Pro: Active work depends on the number of live objects

A mark and sweep collector needs to traverse the entire object graphs while cleaning up objects. In contrast, the copy-collector only needs to work for each of the roots, and each of the objects that has been moved into the to-heap. If we have a very large number of dead objects and a very small number of live objects, this can be a massive gain on the mark and sweep implementation.

Pro: Reduces fragmentation

A mark and sweep garbage collector using malloc() (or any other allocator that deals with variably-sized data) has to content with fragmentation -- after long cycles of freeing and releasing memory, it's possible that we might have enough memory to allocate it, but we don't have contiguous chunks of memory that it could fit. When copying collectors move objects, they push them all to one side of the heap, meaning we now have a large contiguous area to allocate new memory from, and there's no awkwardly sized gaps.

Con: Halves the effective free space

All of this talk about the utility and benefits we get from cache coherency is nice and all, but we're also overlooking a bit of a big one:

We are only ever using half of our allocation space. The rest of it is always just sitting there, without anything to do, just dead. That's kind of a scary amount of stuff to give up -- normally when we think of overhead or potentially unusable space, it's small little chunks that add up, not a huge compromise outright.

Con: We can't do extra work per deleted object?

Also a bit of a weird one, but one of the biggest benefits of bump allocators is also a weakness -- we blow away all of our unused memory with one simple command. This is perfect for the small mutator we work with, but if we were using C++ and those objects had non-trivial destructors, or we were implementing a language with finalizers, then we lose access to all of those objects that might need to have additional code run, and we'd need to add some sort of mechanism to find and walk through all of the objects that need to be destroyed.

Con: pointers to objects aren't stable and we need to patch up root objects.
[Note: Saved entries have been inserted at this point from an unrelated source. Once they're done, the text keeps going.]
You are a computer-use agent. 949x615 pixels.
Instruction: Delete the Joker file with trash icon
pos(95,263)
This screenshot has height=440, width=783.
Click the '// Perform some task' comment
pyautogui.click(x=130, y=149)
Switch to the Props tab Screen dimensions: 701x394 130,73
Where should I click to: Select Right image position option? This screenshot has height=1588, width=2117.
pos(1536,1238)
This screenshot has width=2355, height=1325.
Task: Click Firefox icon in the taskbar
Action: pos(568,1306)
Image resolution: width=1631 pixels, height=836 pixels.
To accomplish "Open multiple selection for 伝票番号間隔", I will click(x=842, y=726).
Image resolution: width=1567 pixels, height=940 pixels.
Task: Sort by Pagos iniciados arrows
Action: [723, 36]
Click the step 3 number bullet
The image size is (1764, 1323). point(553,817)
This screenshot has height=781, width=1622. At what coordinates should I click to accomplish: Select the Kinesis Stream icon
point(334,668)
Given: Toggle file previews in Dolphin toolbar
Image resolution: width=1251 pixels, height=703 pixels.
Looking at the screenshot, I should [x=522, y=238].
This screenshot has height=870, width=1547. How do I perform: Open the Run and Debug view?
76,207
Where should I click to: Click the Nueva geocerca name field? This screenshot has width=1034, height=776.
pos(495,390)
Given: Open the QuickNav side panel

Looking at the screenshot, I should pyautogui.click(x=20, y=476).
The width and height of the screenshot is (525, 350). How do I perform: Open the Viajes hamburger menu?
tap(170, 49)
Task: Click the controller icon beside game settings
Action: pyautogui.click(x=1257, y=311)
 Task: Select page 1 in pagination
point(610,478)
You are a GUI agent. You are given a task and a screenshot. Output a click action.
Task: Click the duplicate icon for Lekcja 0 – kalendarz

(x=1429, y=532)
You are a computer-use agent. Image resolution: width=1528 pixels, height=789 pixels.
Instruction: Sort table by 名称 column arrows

Many programming languages need to offer an ability for code that isn't handled as part of the garbage collection system, like C extensions in CPython. In Mark and Sweep schemes (or in CPython's case, a hybrid reference-counting/sweep scheme), pointers to objects handled by the garbage collector are stable until their free'd, so you can extend your system to tell the GC that these objects should be treated as roots themselves and not be de-allocated until their marked as no-longer a root. But in a system that moves the object, we need to update any pointer to the old object to it's evacuated counterpart, and this can significantly complicate the language API.

Go forward and copy

And, well, that's a copying collector! Much like the original, this is a pretty trivial project and implementing this in production will probably run into huge number of bottlenecks and potential issues, but it's certainly not an unusable toy either -- this was cutting edge research at one point! And versions of it are used in production, like in the android runtime(Video link).

And also, I think this is doing some nice work describing a useful piece of low-level tech that certainly has explainers online and in textbooks, but not any as in-depth as either Nystrom's original post, nor with as nice pictures.